A policy has been put in place by Coffs Harbour City Council in case a sporting field such as the Coffs Coast Sport & Leisure Park was to have a proposal to be named after a local identity.
A policy has been put in place by Coffs Harbour City Council in case a sporting field such as the Coffs Coast Sport & Leisure Park was to have a proposal to be named after a local identity. Leigh Jensen

NAMING council reserves and sports fields after local identities occupied the minds of Coffs Harbour City councillors for more than half their meeting on Thursday.

It has proved a touchy subject with council staff, who have produced several reports outlining the benefits of using recognisable geographical names and generally avoiding memorials.

Councillors have been determined to stick to their intentions of recognising the work of volunteers

On this week's agenda was a proposal for councillors to adopt a new reserve naming and memorial policy to stop wayward proposals.

This policy was amended after sections of the draft attracted objections when publicly advertised last year.

It received further amendment on Thursday.

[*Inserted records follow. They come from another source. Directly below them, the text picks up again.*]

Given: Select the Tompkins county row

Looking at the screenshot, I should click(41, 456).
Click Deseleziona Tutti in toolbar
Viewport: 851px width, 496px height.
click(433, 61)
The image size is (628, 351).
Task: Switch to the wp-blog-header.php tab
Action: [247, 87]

Coffs Harbour District Cricket Association president Ken Robinson addressed the councillors, pointing out the proposed policy forbade the naming of a reserve, including an outdoor sporting venue, after a commercial enterprise, but the C.ex International Stadium (formerly BCU International Stadium) had escaped this ban.

"So it appears that the pearl within the oyster can have a name if a commercial entity is willing to pay money for the privilege but we cannot honour local identities for service to the greater community within the oyster shell," Mr Robinson said.

Speaking also on behalf of Coffs Harbour Hockey Club president Debbie Baldwin and the COFFSAC president Phil Crofts, Mr Robinson argued it was beneficial to name individual venues within a sporting complex as it added clarity to directions for players and spectators.

The sporting groups want to name hockey fields at the Coffs Coast Sports and Leisure Park after the late Bruce Barnier, who drove development of the hockey complex.

During the lengthy debate, councillor Garry Innes spoke of his family's difficulty in reversing the Hornsby council's decision to name a field after his late mother, against the family's wishes.

Councillors finally adopted the motion hammered out by councillors Keith Rhoades and John Arkan to permit the naming of fields or facilities within a complex in recognition of an individual either alive or dead, with the permission of the family.

All such proposals will be advertised to prevent unwelcome memorials.